Como tantas otras cosas antaño importantes (la verdad y la mentira, la lluvia en los cristales, el amor, la sabiduría, etc.), el otoño ya tiene más pasado que presente, y más prestigio literario que contenido real. De manera que si no dispusiéramos de un vasto acervo cultural de imágenes y textos otoñales, muy emotivos y melancólicos, ni siquiera nos enteraríamos de que ya es otoño. Un otoño de pacotilla, muy venido a menos, un otoño ni fu ni fa. La distancia entre el paradigma poético del otoño, que impregna su nombre y evoca olores y sabores propios, y el otoño en sí que ahora marca el calendario, no deja de aumentar en los últimos años, ya no se parecen en nada, porque el cambio climático, además de cargarse el planeta (al planeta le da igual), se está cargando la literatura y los significados de las palabras, su sabor y metáforas asociadas. Es decir, la narrativa.

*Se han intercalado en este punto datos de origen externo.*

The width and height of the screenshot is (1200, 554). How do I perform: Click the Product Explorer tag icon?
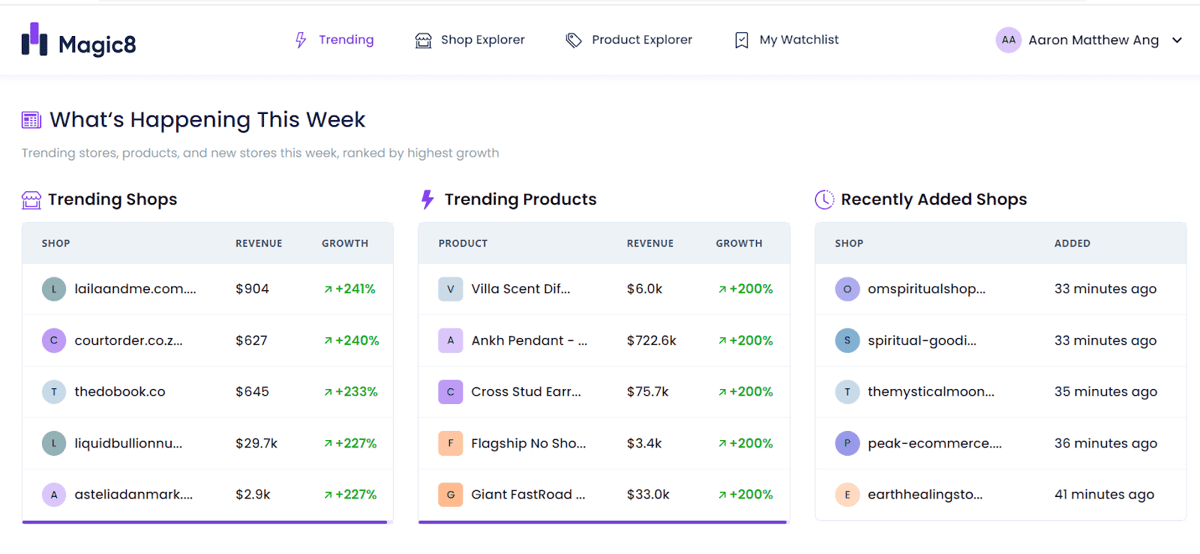(x=574, y=40)
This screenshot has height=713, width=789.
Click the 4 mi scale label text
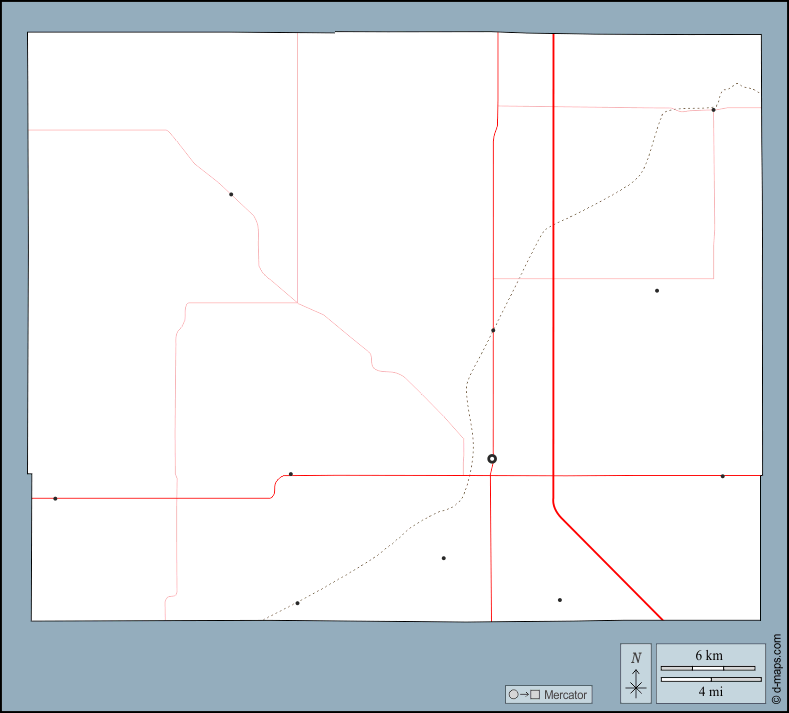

¡El dorado otoño! Los años que hace que no vemos nada dorado en el otoño, ni quiera hojas muertas. Me temo que de aquellos otoños realmente otoñales solo quedan algunos antiguos endecasílabos, algunas hermosas acuarelas de tonos ocres, relatos crepusculares de amores imposibles, tal vez paraguas. Ni rastro de aquellas bellezas otoñales, que incluían chaquetitas de lana, gabanes, alcachofas y setas. Y el gusto que daba fumar en otoño, por fin vestidos como Dios manda. ¡Con zapatos y calcetines! Cuando el domingo escuché en el telediario que había llegado el otoño, ni siquiera la palabra otoño me sacó de mis refunfuños. Otoño de pacotilla, de baja estofa.
Caí entonces en la cuenta de que el puto cambio climático, y el CO2 que emitimos sin tregua, además de veranos tórridos también estaba alterando la narrativa. Qué más da si es o no es oficialmente otoño. Recuerdo incontables novelas que en todo momento nos informaban del parte meteorológico, si hacía frío o calor, soplaba el viento, si nevaba. En consecuencia, cómo iban vestidos los personajes, lo que a los datos climáticos y sociales añadía los psicológicos. Cómo iba vestida Ana Karenina cuando se lanzó a las vías del tren. Y recuerden «El capote» de Gógol. Entonces había otoños. Inviernos. Ahora convertidos en fenómenos estrictamente literarios.